§ Written request: In the part of the listing that runs from the line containing "Task: Expand the Same site name row" through the end of the listing, rename "Instruction" to "Command" and leave everything else unchanged. Give back only those lines, without the pictures.

──────── Entries shown ────────

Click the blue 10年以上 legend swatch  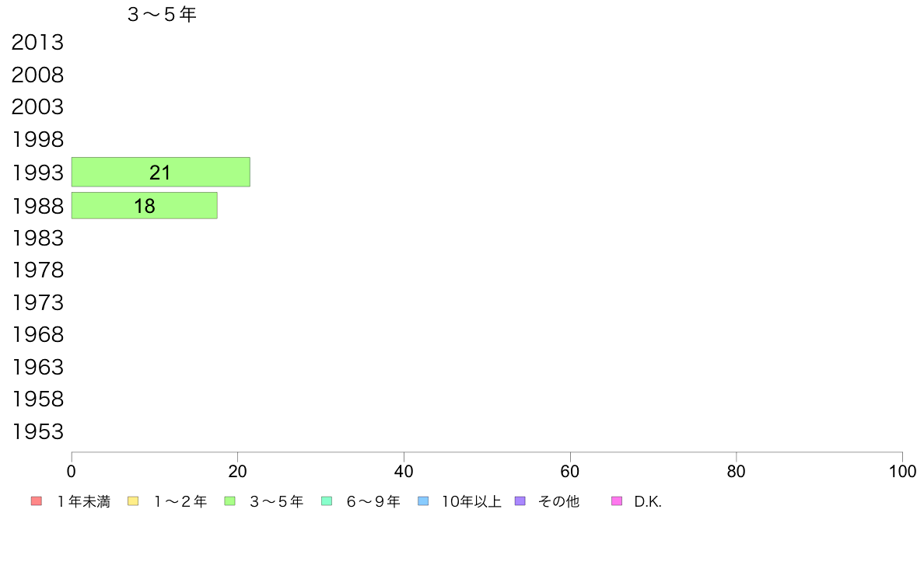click(423, 501)
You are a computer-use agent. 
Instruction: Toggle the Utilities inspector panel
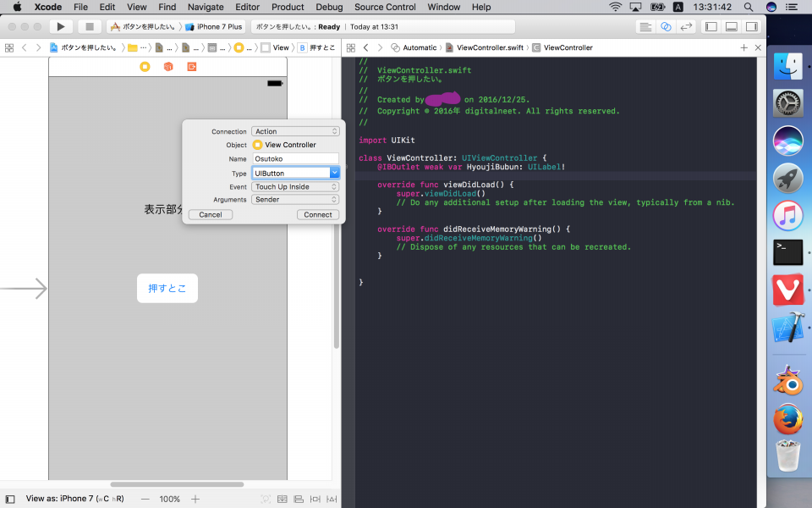click(751, 26)
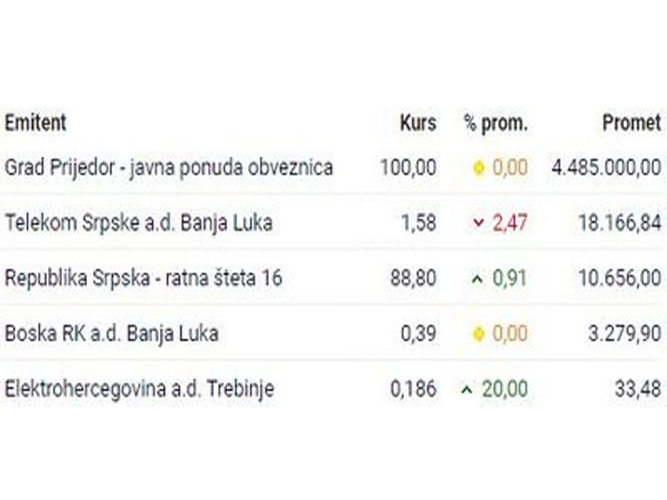Sort table by Emitent column header
This screenshot has width=667, height=500.
[36, 123]
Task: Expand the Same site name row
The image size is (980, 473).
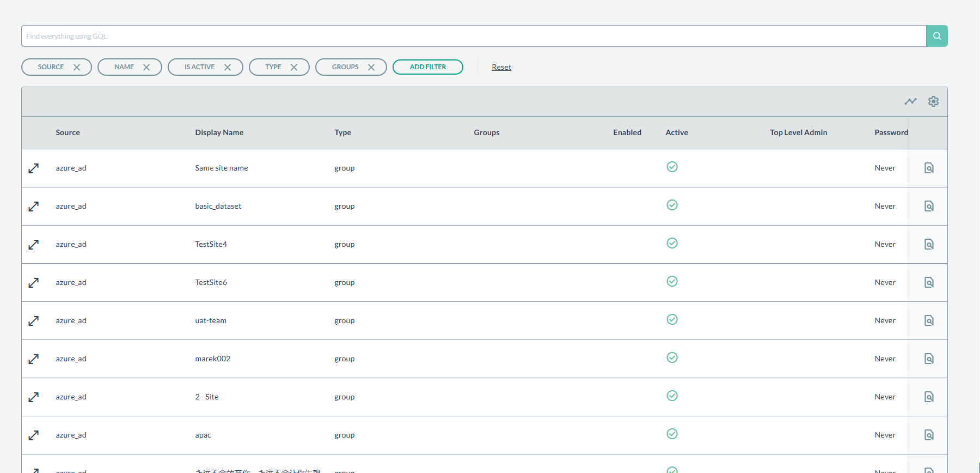Action: pyautogui.click(x=34, y=168)
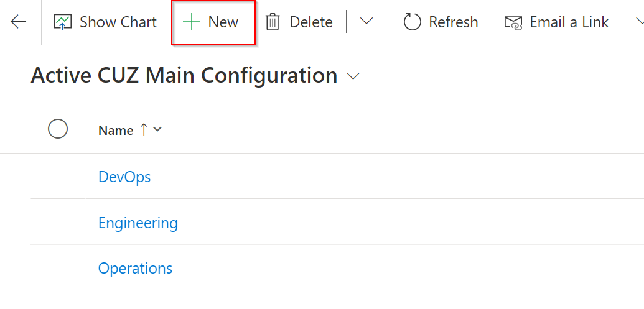The image size is (644, 309).
Task: Click the Email a Link envelope icon
Action: (513, 23)
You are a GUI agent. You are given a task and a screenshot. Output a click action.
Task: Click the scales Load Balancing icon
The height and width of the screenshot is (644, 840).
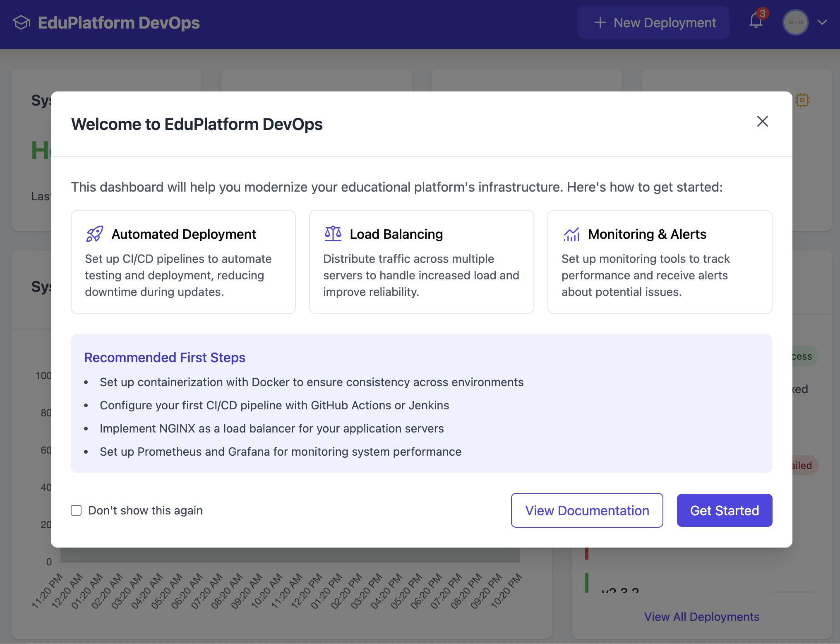(333, 234)
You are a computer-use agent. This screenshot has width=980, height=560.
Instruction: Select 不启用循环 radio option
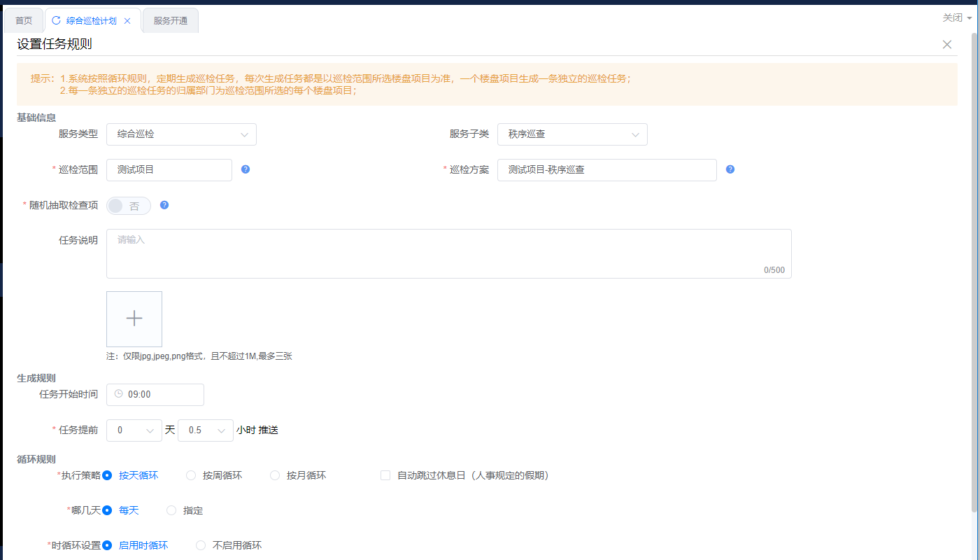pos(201,545)
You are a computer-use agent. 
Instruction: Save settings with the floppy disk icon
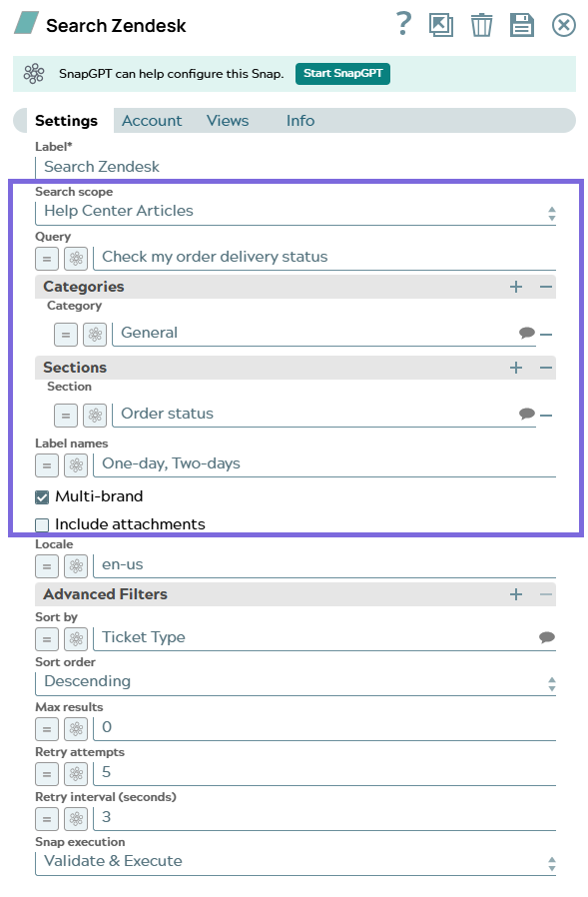pyautogui.click(x=522, y=25)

────────

§ Result of the exercise:
Task: Expand the Same site name row
The image size is (980, 473).
Action: pyautogui.click(x=34, y=168)
The image size is (644, 309).
Task: Click the Email a Link envelope icon
Action: (513, 23)
You are a GUI agent. You are given a task and a screenshot. Output a click action.
Task: Click the scales Load Balancing icon
The height and width of the screenshot is (644, 840).
(333, 234)
You are a computer-use agent. This screenshot has width=980, height=560.
Command: Select 不启用循环 radio option
pos(201,545)
You are a computer-use agent. 
Command: Save settings with the floppy disk icon
pyautogui.click(x=522, y=25)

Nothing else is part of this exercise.